* Document extract
Grand National Curling Club
- Sport: Curling
- Jurisdiction: Regional
- Membership: 73 curling clubs
- Abbreviation: GNCC
- Founded: 1867
- Affiliation: None

Official website
- www.gncc.org
- United States

= Grand National Curling Club =

American national association of curling clubs

The Grand National Curling Club (GNCC), founded in 1867, was the first National Curling Organization encompassing the entire United States. It remained the national organization until it created the United States Curling Association (USCA) in the 1950s, which split the GNCC into 10 Regions to compete in a U.S. Men's National Curling Championship. The champion would represent the United States in the newly created Men's World Curling Championships.

The GNCC is the union of curling clubs in the Eastern United States. Following the splitting of the GNCC into 10 regions in the 1950s, the GNCC remained as the Eastern US Region, with most of its clubs located in the North-East US From Maine to Virginia. In recent years the growth of new clubs has included both the North-East and South-East United States. As of December 2021, the GNCC includes 73 curling clubs in 18 States. States represented include, Connecticut, Delaware, Florida, Georgia, Maine, Maryland, Massachusetts, Mississippi, New Hampshire, New Jersey, New York, North Carolina, Pennsylvania, Rhode Island, South Carolina, Tennessee, Vermont and Virginia.

== Origins and history ==
In response to a May 1867 advertisement in The Scottish-American Journal, 33 delegates from seven clubs from across the U.S. met on June 26, 1867 in the Caledonian Club rooms in New York City. The seven original clubs were:

1. Caledonian Club (New York, New York)
2. New York Club (New York, New York)
3. Thistle Club (New York, New York)
4. St. Andrew's Club (New York, New York)
5. Paterson Club (Paterson, New Jersey)
6. Caledonian Club (Buffalo, New York)
7. Burns Club (Cleveland, Ohio)

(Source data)
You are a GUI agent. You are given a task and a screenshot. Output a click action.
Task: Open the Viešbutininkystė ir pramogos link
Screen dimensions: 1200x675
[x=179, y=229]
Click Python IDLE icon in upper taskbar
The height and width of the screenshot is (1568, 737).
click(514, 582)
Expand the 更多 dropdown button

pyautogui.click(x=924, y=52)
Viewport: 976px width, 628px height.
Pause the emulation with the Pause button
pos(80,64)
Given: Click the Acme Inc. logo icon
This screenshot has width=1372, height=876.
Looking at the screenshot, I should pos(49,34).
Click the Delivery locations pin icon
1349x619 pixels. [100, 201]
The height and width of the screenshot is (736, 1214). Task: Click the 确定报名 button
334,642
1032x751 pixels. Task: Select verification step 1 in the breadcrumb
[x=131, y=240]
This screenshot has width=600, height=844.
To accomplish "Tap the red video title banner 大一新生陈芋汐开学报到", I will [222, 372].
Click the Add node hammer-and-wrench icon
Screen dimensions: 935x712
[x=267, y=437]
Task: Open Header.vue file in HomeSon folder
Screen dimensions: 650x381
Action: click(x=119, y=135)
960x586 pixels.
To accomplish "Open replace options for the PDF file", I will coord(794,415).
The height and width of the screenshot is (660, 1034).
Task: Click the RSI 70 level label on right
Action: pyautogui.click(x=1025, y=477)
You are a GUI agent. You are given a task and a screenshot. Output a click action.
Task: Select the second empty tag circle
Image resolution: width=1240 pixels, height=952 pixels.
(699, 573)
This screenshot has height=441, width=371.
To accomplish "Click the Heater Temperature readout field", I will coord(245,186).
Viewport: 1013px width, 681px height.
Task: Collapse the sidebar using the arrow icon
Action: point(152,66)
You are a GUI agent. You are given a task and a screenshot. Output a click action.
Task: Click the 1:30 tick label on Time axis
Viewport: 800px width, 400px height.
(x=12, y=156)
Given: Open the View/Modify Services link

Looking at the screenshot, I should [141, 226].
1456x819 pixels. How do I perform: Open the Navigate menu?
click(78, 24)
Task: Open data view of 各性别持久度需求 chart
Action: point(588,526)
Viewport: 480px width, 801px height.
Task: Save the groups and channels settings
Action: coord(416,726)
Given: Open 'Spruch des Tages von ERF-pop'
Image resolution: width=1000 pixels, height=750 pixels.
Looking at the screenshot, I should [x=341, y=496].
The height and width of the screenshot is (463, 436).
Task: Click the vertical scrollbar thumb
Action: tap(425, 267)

* Exercise task A
In the curling club article, how many delegates attended the June 26, 1867 meeting in New York City?
* Exercise task B
Arrange the source data rows between the line holding "This screenshot has height=441, width=371." and the line holding "Action: point(152,66)", inclusive, as a Markdown table with the columns No. and Content, one line per row and blank lines omitted.

* Complete answer A
33 delegates, from seven clubs.

* Complete answer B
| No. | Content |
|---|---|
| 1 | This screenshot has height=441, width=371. |
| 2 | To accomplish "Click the Heater Temperature readout field", I will coord(245,186). |
| 3 | Viewport: 1013px width, 681px height. |
| 4 | Task: Collapse the sidebar using the arrow icon |
| 5 | Action: point(152,66) |